## Start Input for this task
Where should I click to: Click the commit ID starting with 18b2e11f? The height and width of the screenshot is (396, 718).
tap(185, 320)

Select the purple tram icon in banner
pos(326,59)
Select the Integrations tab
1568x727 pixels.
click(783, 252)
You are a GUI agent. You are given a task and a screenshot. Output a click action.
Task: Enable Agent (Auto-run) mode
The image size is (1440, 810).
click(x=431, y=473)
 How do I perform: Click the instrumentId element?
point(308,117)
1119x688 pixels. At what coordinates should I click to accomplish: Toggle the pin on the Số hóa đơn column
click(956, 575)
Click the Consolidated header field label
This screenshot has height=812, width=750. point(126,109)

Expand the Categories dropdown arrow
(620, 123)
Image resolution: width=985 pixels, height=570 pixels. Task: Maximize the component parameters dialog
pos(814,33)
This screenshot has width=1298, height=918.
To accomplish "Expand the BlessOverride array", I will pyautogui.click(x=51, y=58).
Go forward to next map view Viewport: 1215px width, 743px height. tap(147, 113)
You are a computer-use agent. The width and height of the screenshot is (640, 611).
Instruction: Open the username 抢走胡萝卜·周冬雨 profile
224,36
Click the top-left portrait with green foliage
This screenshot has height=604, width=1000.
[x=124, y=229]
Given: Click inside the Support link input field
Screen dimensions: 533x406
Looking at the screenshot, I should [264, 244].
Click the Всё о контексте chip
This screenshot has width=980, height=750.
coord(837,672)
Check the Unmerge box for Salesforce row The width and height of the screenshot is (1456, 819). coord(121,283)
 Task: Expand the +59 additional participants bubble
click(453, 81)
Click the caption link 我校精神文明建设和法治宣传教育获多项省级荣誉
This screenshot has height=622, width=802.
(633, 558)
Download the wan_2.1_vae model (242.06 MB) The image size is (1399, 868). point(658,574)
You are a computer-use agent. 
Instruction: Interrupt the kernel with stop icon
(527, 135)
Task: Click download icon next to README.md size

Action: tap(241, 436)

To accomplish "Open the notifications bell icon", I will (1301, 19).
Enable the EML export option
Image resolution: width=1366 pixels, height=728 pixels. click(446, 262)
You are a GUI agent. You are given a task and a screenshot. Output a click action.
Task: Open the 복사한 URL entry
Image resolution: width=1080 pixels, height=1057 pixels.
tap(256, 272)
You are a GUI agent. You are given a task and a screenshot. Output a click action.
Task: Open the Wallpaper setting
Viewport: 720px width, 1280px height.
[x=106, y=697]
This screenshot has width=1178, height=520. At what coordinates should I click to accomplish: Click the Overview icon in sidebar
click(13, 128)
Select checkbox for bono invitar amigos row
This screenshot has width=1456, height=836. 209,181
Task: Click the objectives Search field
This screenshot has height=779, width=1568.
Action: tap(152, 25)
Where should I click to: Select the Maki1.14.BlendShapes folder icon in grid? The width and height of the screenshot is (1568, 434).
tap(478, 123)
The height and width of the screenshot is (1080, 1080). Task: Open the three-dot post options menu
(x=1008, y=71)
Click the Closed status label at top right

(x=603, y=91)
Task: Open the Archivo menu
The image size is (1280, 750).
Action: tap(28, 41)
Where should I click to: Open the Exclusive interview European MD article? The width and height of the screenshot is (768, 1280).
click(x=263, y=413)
## End Input for this task
→ Challenge:
Write out all of the rows above word for word, keeping their order.

→ Problem solution:
Where should I click to: Click the commit ID starting with 18b2e11f? The height and width of the screenshot is (396, 718).
tap(185, 320)

Select the purple tram icon in banner
pos(326,59)
Select the Integrations tab
1568x727 pixels.
click(783, 252)
You are a GUI agent. You are given a task and a screenshot. Output a click action.
Task: Enable Agent (Auto-run) mode
The image size is (1440, 810).
click(x=431, y=473)
 How do I perform: Click the instrumentId element?
point(308,117)
1119x688 pixels. At what coordinates should I click to accomplish: Toggle the pin on the Số hóa đơn column
click(956, 575)
Click the Consolidated header field label
This screenshot has height=812, width=750. point(126,109)

Expand the Categories dropdown arrow
(620, 123)
Image resolution: width=985 pixels, height=570 pixels. Task: Maximize the component parameters dialog
pos(814,33)
This screenshot has width=1298, height=918.
To accomplish "Expand the BlessOverride array", I will pyautogui.click(x=51, y=58).
Go forward to next map view Viewport: 1215px width, 743px height. tap(147, 113)
You are a computer-use agent. The width and height of the screenshot is (640, 611).
Instruction: Open the username 抢走胡萝卜·周冬雨 profile
224,36
Click the top-left portrait with green foliage
This screenshot has height=604, width=1000.
[x=124, y=229]
Given: Click inside the Support link input field
Screen dimensions: 533x406
Looking at the screenshot, I should [264, 244].
Click the Всё о контексте chip
This screenshot has width=980, height=750.
coord(837,672)
Check the Unmerge box for Salesforce row The width and height of the screenshot is (1456, 819). coord(121,283)
 Task: Expand the +59 additional participants bubble
click(453, 81)
Click the caption link 我校精神文明建设和法治宣传教育获多项省级荣誉
This screenshot has height=622, width=802.
(633, 558)
Download the wan_2.1_vae model (242.06 MB) The image size is (1399, 868). point(658,574)
You are a computer-use agent. 
Instruction: Interrupt the kernel with stop icon
(527, 135)
Task: Click download icon next to README.md size

Action: tap(241, 436)

To accomplish "Open the notifications bell icon", I will (1301, 19).
Enable the EML export option
Image resolution: width=1366 pixels, height=728 pixels. click(446, 262)
You are a GUI agent. You are given a task and a screenshot. Output a click action.
Task: Open the 복사한 URL entry
Image resolution: width=1080 pixels, height=1057 pixels.
tap(256, 272)
You are a GUI agent. You are given a task and a screenshot. Output a click action.
Task: Open the Wallpaper setting
Viewport: 720px width, 1280px height.
[x=106, y=697]
This screenshot has width=1178, height=520. At what coordinates should I click to accomplish: Click the Overview icon in sidebar
click(13, 128)
Select checkbox for bono invitar amigos row
This screenshot has width=1456, height=836. 209,181
Task: Click the objectives Search field
This screenshot has height=779, width=1568.
Action: tap(152, 25)
Where should I click to: Select the Maki1.14.BlendShapes folder icon in grid? The width and height of the screenshot is (1568, 434).
tap(478, 123)
The height and width of the screenshot is (1080, 1080). Task: Open the three-dot post options menu
(x=1008, y=71)
Click the Closed status label at top right

(x=603, y=91)
Task: Open the Archivo menu
The image size is (1280, 750).
Action: tap(28, 41)
Where should I click to: Open the Exclusive interview European MD article? The width and height of the screenshot is (768, 1280).
click(x=263, y=413)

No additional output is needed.